Saved entries:
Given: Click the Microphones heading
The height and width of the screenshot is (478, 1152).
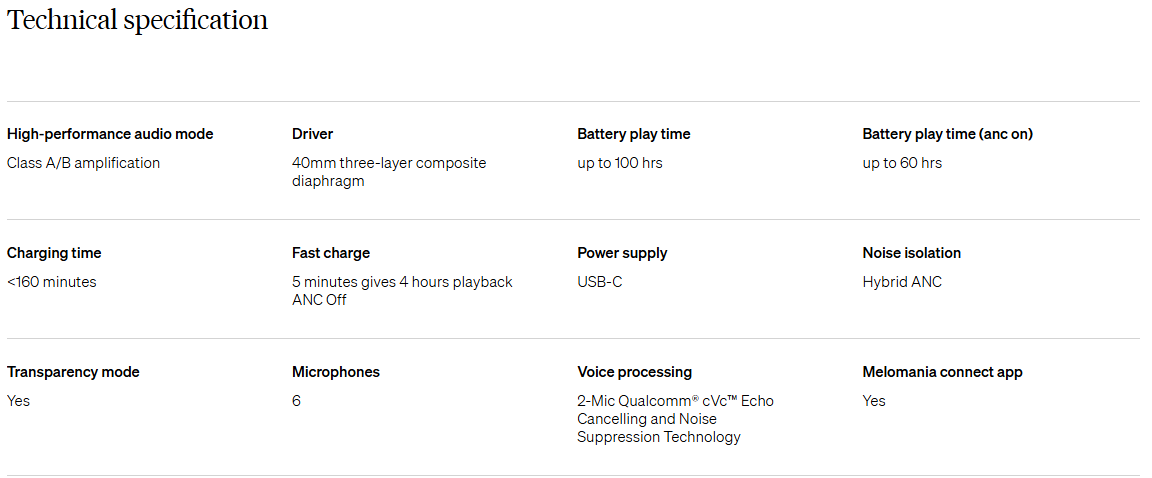Looking at the screenshot, I should [336, 372].
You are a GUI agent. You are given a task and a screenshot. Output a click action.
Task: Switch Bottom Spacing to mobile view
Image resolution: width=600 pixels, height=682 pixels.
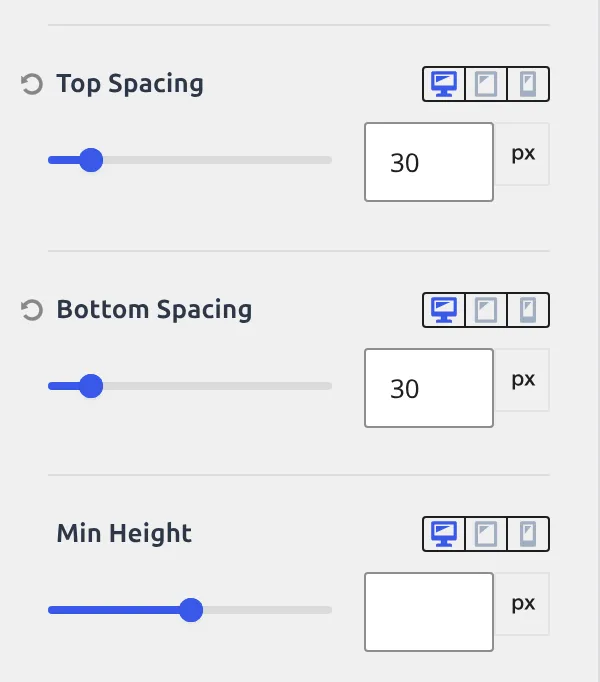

_EXERCISE GOAL_
Copy only the part of the records that runs from the first line to the line with "Task: Switch Bottom Spacing to mobile view", ends included, leaving pictures out.

_ANSWER BOX_
Given: Click the Microphones heading
The height and width of the screenshot is (478, 1152).
Looking at the screenshot, I should [336, 372].
You are a GUI agent. You are given a task and a screenshot. Output a click action.
Task: Switch Bottom Spacing to mobile view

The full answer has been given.